His first appearance for Offenbach was in the successful premiere of La Périchole in 1868 where he played Panatellas. Christian was popular with audiences through his reputation for his ad-libbing.

He featured in other revivals such as La Grande-Duchesse de Gérolstein and La belle Hélène (Agamemnon). He also appeared in the opérettes of Hervé such as Le mot de la fin and La veuve du Malabar. He appeared at the Théâtre de l'Odéon from 1870 to 1872 and then briefly at the Variétés before re-joining Offenbach at the Gaîté where he appeared in the premiere of Le Voyage dans la lune and in revised versions of Orphée aux Enfers (as Jupiter) and Geneviève de Brabant (Golo). When the 'Théâtre-Lyrique' opened at the Gaîté after Offenbach’s departure, he even undertook the opéra comique repertoire, including La poupée de Nuremberg, Giralda (Don Japhet), Les rendez-vous bourgeois and Le sourd (Doliban).
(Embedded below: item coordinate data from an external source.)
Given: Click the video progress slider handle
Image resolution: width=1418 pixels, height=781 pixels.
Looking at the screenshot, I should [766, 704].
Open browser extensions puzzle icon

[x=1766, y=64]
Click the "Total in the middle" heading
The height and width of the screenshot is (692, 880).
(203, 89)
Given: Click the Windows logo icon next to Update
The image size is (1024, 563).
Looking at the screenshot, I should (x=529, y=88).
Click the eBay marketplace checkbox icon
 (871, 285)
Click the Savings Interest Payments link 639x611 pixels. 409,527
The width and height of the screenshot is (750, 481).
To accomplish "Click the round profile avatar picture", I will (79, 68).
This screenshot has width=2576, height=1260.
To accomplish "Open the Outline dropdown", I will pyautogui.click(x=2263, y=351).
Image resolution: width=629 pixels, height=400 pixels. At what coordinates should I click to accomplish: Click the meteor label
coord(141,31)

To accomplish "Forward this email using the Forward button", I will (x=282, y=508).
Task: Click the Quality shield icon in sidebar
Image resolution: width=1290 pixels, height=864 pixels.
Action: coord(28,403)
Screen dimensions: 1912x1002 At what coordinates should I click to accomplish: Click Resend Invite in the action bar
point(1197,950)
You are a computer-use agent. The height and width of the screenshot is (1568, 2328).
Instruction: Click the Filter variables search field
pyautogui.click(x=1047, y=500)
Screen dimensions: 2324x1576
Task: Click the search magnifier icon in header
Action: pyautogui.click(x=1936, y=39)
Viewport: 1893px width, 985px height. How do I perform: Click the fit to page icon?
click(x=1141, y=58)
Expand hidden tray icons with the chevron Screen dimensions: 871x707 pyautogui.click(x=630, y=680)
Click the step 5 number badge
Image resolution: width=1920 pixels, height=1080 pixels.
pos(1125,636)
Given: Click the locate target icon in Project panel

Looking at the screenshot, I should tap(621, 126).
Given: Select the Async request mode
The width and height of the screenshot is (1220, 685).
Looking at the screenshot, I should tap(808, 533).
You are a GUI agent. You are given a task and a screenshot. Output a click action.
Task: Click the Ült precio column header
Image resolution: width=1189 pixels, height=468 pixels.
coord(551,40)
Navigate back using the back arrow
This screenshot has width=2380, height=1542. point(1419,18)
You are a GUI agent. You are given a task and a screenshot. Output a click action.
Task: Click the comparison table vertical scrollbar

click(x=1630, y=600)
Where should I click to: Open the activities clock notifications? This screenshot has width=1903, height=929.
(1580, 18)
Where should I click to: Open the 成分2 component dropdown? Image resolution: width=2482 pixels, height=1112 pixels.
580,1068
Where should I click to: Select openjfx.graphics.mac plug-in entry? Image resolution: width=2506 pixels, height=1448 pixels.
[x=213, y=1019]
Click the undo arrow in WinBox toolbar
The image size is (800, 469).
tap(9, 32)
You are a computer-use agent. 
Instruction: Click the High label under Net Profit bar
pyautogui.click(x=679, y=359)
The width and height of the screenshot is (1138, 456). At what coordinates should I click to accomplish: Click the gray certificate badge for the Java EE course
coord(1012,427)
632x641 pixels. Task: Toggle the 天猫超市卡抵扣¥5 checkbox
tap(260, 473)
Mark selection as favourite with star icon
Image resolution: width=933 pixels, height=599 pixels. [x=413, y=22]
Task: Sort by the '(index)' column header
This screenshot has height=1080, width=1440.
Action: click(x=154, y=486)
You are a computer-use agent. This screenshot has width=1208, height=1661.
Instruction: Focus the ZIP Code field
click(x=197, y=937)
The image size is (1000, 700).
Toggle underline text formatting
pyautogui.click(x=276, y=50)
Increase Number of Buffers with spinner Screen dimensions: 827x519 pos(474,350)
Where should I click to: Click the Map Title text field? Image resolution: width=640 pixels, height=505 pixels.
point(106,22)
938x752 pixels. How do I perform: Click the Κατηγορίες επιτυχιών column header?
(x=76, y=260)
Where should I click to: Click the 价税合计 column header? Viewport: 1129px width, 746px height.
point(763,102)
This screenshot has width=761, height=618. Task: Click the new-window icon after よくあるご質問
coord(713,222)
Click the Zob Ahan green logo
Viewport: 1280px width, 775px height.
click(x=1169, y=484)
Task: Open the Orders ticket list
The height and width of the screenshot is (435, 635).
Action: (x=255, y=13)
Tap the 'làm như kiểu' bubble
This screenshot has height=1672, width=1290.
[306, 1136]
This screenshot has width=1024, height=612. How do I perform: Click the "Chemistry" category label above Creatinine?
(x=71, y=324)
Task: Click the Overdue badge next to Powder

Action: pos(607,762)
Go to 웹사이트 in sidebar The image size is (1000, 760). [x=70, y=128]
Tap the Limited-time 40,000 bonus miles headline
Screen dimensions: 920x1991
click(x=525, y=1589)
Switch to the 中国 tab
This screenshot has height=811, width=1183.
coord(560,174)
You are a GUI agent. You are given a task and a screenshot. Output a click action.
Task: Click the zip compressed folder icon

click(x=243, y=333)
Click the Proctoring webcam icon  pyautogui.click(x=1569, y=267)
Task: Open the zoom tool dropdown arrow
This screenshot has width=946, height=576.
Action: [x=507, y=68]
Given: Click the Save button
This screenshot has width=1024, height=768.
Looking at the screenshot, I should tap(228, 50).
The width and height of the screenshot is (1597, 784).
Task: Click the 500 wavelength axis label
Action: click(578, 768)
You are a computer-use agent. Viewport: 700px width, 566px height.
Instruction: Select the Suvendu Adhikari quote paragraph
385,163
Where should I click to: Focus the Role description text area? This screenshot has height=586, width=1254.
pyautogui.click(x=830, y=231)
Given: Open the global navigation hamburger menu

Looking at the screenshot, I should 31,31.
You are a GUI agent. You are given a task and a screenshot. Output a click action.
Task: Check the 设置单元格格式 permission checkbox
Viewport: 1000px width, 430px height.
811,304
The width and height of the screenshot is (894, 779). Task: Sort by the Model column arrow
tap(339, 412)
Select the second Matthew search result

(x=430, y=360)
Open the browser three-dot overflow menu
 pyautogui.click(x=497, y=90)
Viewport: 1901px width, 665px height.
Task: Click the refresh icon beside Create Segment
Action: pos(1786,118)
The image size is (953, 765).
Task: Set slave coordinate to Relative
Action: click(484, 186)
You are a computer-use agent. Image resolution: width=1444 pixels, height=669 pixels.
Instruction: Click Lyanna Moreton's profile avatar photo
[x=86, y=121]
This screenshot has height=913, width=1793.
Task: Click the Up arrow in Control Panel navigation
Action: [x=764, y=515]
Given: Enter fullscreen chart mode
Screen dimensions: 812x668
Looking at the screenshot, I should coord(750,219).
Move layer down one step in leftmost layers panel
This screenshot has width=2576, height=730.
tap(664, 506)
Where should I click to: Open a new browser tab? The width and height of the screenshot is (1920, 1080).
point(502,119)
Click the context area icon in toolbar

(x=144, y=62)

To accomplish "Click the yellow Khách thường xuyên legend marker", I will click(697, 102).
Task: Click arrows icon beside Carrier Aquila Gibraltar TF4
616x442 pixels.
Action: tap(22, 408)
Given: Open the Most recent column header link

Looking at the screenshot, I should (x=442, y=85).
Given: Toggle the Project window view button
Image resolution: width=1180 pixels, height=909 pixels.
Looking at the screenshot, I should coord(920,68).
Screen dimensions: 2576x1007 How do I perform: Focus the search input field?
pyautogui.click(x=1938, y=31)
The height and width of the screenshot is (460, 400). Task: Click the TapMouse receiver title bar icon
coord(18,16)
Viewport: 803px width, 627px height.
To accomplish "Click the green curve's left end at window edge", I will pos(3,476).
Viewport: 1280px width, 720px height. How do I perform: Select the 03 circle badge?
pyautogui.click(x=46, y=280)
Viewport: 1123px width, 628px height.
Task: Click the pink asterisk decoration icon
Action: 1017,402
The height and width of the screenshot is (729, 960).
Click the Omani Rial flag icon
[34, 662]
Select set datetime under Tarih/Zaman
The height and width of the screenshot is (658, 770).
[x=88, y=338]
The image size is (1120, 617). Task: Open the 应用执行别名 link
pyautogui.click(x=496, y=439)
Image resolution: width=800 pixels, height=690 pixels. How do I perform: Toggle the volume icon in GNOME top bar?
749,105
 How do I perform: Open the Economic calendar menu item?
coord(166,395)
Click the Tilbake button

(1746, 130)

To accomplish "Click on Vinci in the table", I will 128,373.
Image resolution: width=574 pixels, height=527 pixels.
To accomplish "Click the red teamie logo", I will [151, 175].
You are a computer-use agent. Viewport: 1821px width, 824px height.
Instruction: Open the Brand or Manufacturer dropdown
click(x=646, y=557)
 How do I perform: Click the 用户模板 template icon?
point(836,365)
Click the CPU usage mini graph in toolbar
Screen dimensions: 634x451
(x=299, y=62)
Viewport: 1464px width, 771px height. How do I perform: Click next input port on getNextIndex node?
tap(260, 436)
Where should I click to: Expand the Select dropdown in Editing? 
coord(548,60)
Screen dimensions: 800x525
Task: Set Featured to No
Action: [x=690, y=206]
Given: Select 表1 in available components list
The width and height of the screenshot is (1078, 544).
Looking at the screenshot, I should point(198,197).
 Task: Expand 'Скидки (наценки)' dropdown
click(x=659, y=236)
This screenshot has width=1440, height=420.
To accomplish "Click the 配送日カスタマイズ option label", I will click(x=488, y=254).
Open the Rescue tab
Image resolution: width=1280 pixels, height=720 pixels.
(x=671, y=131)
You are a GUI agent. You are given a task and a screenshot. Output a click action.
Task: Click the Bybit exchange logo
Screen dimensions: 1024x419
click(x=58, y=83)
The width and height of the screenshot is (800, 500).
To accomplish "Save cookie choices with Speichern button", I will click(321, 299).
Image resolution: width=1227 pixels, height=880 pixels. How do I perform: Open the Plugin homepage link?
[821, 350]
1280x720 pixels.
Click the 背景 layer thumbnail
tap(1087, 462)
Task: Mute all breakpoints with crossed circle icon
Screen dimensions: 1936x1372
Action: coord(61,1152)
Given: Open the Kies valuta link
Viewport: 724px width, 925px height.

In January 1875 he was withdrawn from the revival of Les brigands after a complaint from a government minister to the theatre management that Christian had introduced the actor playing Gloria-Cassis in the tones of catholic liturgy.

Renowned for his constant wit, on the mirror of his dressing-room was pasted the inscription « Les raseurs sont priés de ne pas moisir ici » (Bores should not hang around here). According to Vanloo, his over-the-top performance as a sea-sick passenger in the vaudeville Coco at the Théâtre des Nouveautés in June 1878 led him to pun « Que diraient mes administrés s'ils me voyaient avoir le mal de maire ? » - as he was at the time the mayor of a commune near Chantilly.

The revival by Castellano of Le voyage dans la lune at the Théâtre du Châtelet in 1877 brought him back to operetta. From 1878 Christian rejoined the Variétés where he featured in new stage works – Le Tour du Cadran, Coup de foudre, Le Voyage en Suisse, Les Variétés de Paris, Mam'zelle Nitouche (as Château-Gibus), La Cosaque, Mam'zelle Gavroche, Mes Anciennes – alongside popular revivals, L'Homme n'est pas parfait, La belle Hélène (Calchas), La Grande-Duchesse de Gérolstein (Boum), Le Père de la débutante, Les brigands (Pietro), La princesse de Trébizonde (Cabriolo), and Barbe-bleue (Popolani).

Christian suffered a stroke at the Variétés on 20 November 1889 after a dress rehearsal for the revue Paris-Exposition and died shortly afterwards. His last words were apparently « I am dying just like Molière ».